Work to complete: Reproduce the data verbatim from the line containing "Switch to the Operating System dimension" through the line containing "(x=882, y=166)", including both of those lines, and omit the pictures from your answer.
>> begin Stored rows
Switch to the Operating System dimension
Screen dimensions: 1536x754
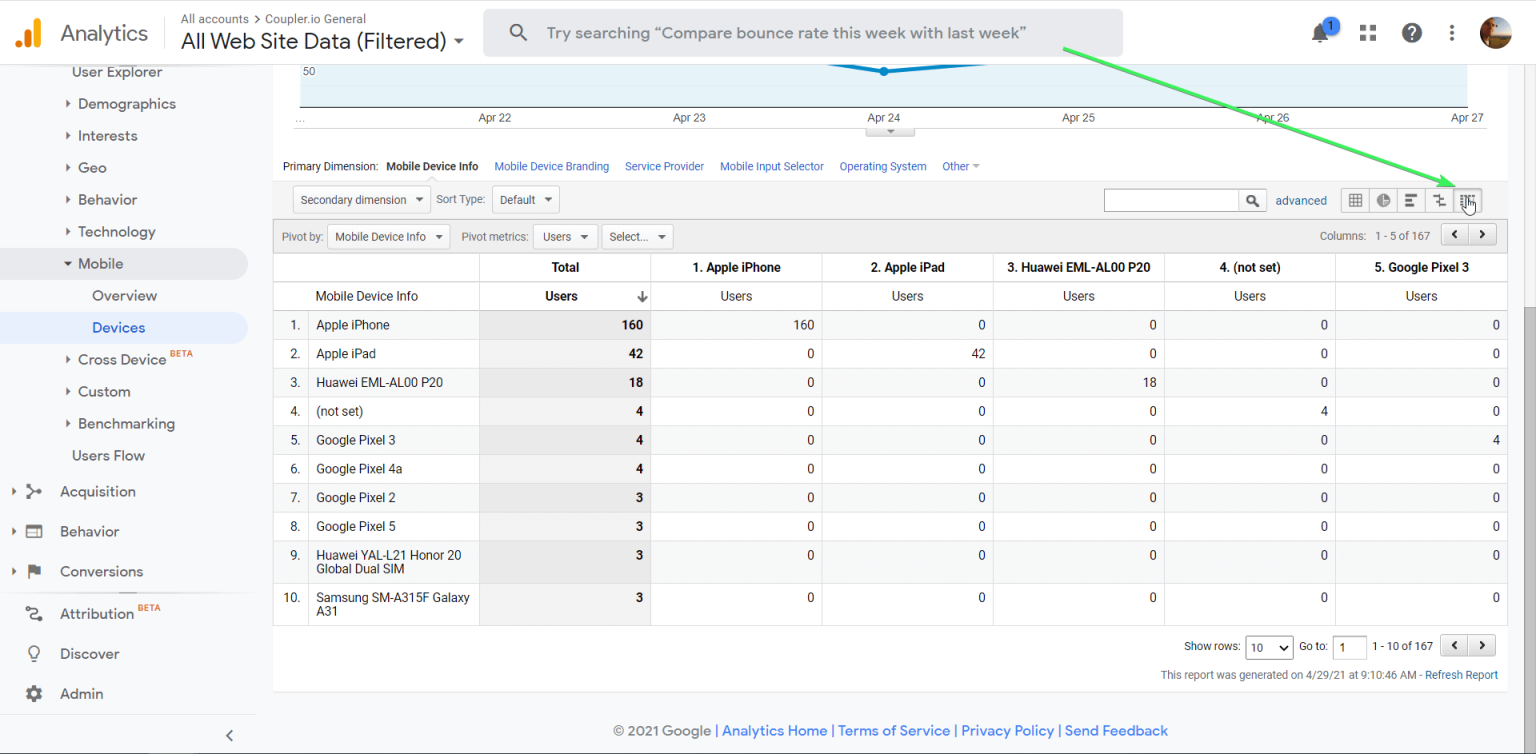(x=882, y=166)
>> end Stored rows
>> begin Stored rows
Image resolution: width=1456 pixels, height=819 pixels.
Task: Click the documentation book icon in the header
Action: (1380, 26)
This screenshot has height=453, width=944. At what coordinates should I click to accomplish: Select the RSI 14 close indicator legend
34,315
>> end Stored rows
Result for this exercise:
Switch to the Operating System dimension
Screen dimensions: 1536x754
(x=882, y=166)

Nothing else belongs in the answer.